El impacto psicológico en el deporte de alto rendimiento puede afectar significativamente tanto a atletas como a entrenadores, especialmente en situaciones de presión, lesiones o crisis competitivas. En el caso de los atletas, las experiencias negativas durante la competición pueden desencadenar ansiedad, miedo, pérdida de confianza y una disminución del rendimiento deportivo. Abenza (2006, p. 111) explica que un portero de balonmano presentó "crisis de ansiedad y alteraciones somáticas en entrenamientos y partidos" tras sufrir un golpe en el ojo durante una práctica deportiva. Esta situación le provocó pensamientos negativos, inseguridad y deseos de abandonar el deporte, afectando no solo su rendimiento físico sino también su estabilidad emocional.
Los autores señalan que el miedo constante a situaciones similares generó en la atleta una elevada tensión fisiológica y dificultades para controlar el estrés competitivo, lo que redujo considerablemente su rendimiento en los entrenamientos y las competiciones (Abenza, 2006, p. 112). Esto demuestra cómo los factores psicológicos pueden influir directamente en la capacidad de la atleta para responder adecuadamente a las exigencias del deporte.
El rol del entrenador también se ve afectado psicológicamente cuando el rendimiento del equipo disminuye o cuando un atleta atraviesa una crisis emocional.
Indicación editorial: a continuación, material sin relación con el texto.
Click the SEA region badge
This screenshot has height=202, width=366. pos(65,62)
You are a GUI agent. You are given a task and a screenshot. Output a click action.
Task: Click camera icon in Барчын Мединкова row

Si bien el artículo se centra principalmente en el atleta, la importancia del apoyo técnico y psicológico del cuerpo técnico durante el proceso de recuperación es evidente. Según Abenza (2006, p. 119), la evaluación final de la intervención incluyó entrevistas con el cuerpo técnico para analizar la evolución del atleta y su rendimiento competitivo. Esto refleja que el entrenador desempeña un papel fundamental en el apoyo emocional, motivacional y psicológico del atleta.
El estudio concluye que las estrategias psicológicas permitieron reducir casi por completo las crisis de ansiedad y mejorar la autoconfianza y la motivación del jugador (Abenza, 2006, p. 120). En consecuencia, se puede afirmar que un apoyo psicológico adecuado beneficia tanto al atleta como al entorno técnico, fortaleciendo el bienestar emocional y favoreciendo un mejor rendimiento deportivo.